Para sobrevivir y costear sus controles médicos, pide dinero en las calles y buses de la capital tras quedar sin apoyo económico ni familiar.
En el año 2000, María Consuelo Córdoba se trasladó desde Istmina, Chocó, hacia Bogotá junto a su entonces pareja para buscar oportunidades laborales. Tras negarse a regresar a su municipio de origen como se lo exigía el hombre, sufrió una agresión con una sustancia corrosiva arrojada directamente a su rostro cuando abrió la puerta de su residencia.
La sustancia química se encontraba almacenada en un envase de licor, por lo que la mujer no identificó el contenido hasta experimentar el impacto en la piel. Desde ese momento, la víctima inició un proceso médico ininterrumpido para tratar las lesiones cutáneas y óseas generadas en la parte superior de su cuerpo.
Más de dos décadas entre quirófanos y precariedad económica
A lo largo de 26 años, Córdoba ha sido intervenida quirúrgicamente en aproximadamente 87 ocasiones y ha permanecido internada en centros hospitalarios durante extensos periodos. A pesar de los procedimientos reconstructivos realizados en su cara, el esquema médico requerido continúa inconcluso por la falta de recursos financieros para cubrir los tratamientos especializados restantes.
Actualmente, la mujer habita en una habitación en arriendo ubicada en la localidad de Puente Aranda por un valor de 500 mil pesos mensuales. Al no contar con una vinculación laboral formal ni con el apoyo de su núcleo familiar, recurre de manera constante al transporte público y a las vías de la capital para solicitar asistencia financiera a los transeúntes.
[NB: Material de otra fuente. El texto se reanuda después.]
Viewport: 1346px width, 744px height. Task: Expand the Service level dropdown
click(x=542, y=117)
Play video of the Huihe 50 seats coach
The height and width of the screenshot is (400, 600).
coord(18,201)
En entrevista con Citytv, la mujer expuso su situación cotidiana manifestando: “Yo tengo que pedir limosna, montarme en los TransMilenios, montarme en los buses”. De acuerdo con su declaración, los fondos recaudados en las calles se destinan a solventar la alimentación diaria, el pago del alquiler y los traslados hacia las citas médicas de control.
El desgaste físico acumulado por las afecciones de salud y la falta de ingresos económicos llevaron a la sobreviviente a manifestar que se encuentra cansada de vivir bajo tales condiciones. Por esta razón, reiteró públicamente su intención de someterse al procedimiento de eutanasia para poner fin a su estado actual.
El compromiso asumido en 2017 y la falta de apoyo estatal
La opción de recurrir a la muerte asistida ya había sido contemplada por Córdoba en el año 2017. Durante la visita oficial del papa Francisco a Colombia en ese periodo, la mujer sostuvo un encuentro con el sumo pontífice en el que abordaron la posibilidad de suspender dicha solicitud.
Durante el diálogo sostenido con el líder religioso, éste le solicitó desistir de la idea de la muerte asistida bajo la premisa de que recibiría la atención médica necesaria en el país. Sobre este episodio, Córdoba declaró en dicha entrevista: “Cuando él me dijo: ‘¿Me prometes que no te vas a aplicar la inyección de la eutanasia?’, yo le respondí que se lo prometía”.
En la misma conversación con el canal informativo, la entrevistada agregó sobre lo expresado por el pontífice: “Él me dijo que era una promesa de Dios y que Colombia me iba a ayudar para que me hiciera las cirugías que me hicieran falta”. Sin embargo, según su testimonio, las ayudas institucionales prometidas para culminar la reconstrucción de su rostro no se materializaron durante los años posteriores.
Trámite legal y panorama de las agresiones químicas en el país
Pese a la manifestación pública de la solicitante, las autoridades sanitarias no han confirmado la aprobación, autorización o programación de la eutanasia. El ordenamiento jurídico colombiano establece que cada solicitud debe someterse a la revisión estricta de un comité médico que evalúe el cumplimiento de los requisitos del derecho a morir dignamente.
El caso de Córdoba se suma a los registros del Instituto Nacional de Salud, entidad que según los últimos reportes contabilizó 268 casos sospechosos de agresiones con ácidos, álcalis o sustancias corrosivas en el territorio nacional entre los años 2020 y 2024. De la cifra total reportada por el organismo oficial, 153 ataques fueron perpetrados contra mujeres.
Estas mediciones estadísticas evidencian que los ataques con agentes químicos representan un problema recurrente en el país. Asimismo, la situación de la víctima deja al descubierto las barreras de acceso a la salud y a la subsistencia que enfrentan las personas sobrevivientes a este tipo de lesiones con el paso de los años.